P.S. Git gut, Tower Knight jest easy, zobaczysz dalej ( ͡~ ͜ʖ ͡°)
@Demonidias: Dlaczego najłatwiejsza? nie ma estusów, hitboxy są zrąbane, moby dają znacznie mniej expa niż w 1, wszystko w sklepach jest droższe, bossy są również znacznie mocniejsze (mają #!$%@? animacje, ale ta niedogodność została załatana obrażaniami powyżej twojego hp ( ͡° ͜ʖ ͡°)). Fakt gra jest znacznie gorzej niedopracowana, więc pewnie więcej exploitów można znaleźć, ale pod prawie każdym względem jest trudniej.

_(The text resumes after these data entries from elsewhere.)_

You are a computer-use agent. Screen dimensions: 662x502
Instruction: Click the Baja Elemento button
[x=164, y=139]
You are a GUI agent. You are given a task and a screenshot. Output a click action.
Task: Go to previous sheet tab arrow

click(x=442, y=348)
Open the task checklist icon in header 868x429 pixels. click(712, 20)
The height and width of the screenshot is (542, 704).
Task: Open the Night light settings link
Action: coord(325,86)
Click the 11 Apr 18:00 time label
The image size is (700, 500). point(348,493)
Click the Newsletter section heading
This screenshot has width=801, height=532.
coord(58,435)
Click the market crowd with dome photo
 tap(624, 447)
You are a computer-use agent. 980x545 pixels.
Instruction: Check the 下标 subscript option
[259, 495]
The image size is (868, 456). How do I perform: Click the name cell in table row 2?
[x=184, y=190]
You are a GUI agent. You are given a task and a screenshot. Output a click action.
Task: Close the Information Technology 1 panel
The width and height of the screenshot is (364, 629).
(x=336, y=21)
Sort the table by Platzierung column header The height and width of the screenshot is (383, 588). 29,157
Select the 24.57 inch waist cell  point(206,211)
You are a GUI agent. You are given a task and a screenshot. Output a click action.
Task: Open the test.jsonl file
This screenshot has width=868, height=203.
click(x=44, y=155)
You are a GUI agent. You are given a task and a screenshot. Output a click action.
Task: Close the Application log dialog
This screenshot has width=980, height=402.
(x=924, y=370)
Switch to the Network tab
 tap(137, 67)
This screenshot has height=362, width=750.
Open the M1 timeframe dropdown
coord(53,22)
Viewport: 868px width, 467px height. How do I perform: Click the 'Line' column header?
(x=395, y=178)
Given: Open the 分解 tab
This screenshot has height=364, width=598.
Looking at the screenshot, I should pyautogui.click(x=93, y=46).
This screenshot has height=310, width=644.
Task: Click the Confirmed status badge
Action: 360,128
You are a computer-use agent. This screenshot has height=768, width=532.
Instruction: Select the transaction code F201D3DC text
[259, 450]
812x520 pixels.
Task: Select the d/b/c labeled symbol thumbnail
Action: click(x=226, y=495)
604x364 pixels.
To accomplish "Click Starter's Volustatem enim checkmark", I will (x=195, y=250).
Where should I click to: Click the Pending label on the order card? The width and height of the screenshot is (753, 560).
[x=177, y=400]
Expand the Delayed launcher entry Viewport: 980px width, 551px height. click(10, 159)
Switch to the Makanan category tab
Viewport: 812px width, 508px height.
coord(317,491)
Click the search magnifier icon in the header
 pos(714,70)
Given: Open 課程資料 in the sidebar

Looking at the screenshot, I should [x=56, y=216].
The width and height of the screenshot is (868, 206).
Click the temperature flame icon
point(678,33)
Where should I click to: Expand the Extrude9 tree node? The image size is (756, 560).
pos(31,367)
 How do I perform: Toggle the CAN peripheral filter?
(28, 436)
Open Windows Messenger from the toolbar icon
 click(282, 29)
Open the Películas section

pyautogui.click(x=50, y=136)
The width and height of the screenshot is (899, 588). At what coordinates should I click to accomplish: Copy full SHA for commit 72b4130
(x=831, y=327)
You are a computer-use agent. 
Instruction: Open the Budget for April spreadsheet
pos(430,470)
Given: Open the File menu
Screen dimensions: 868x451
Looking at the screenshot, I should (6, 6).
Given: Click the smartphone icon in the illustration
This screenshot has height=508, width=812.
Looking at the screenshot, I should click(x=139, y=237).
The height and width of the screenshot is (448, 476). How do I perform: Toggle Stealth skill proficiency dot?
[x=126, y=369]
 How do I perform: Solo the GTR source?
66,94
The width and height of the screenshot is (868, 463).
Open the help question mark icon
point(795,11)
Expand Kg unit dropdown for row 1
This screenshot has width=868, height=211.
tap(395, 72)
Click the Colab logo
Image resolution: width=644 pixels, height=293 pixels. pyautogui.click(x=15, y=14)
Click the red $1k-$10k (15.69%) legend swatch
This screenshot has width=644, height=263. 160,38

@Xardin: Estusy miały swą dość ograniczoną ilość. Tu masz dostęp do 6 rodzajów trawy leczniczej, wiec możesz mieć nawet 6x99 środków leczniczych przy sobie. Dostajesz mniej dusz za pokonanego, ale wymagania odnośnie broni masz stosunkowo niższe i mniej dusz potrzeba do awansu.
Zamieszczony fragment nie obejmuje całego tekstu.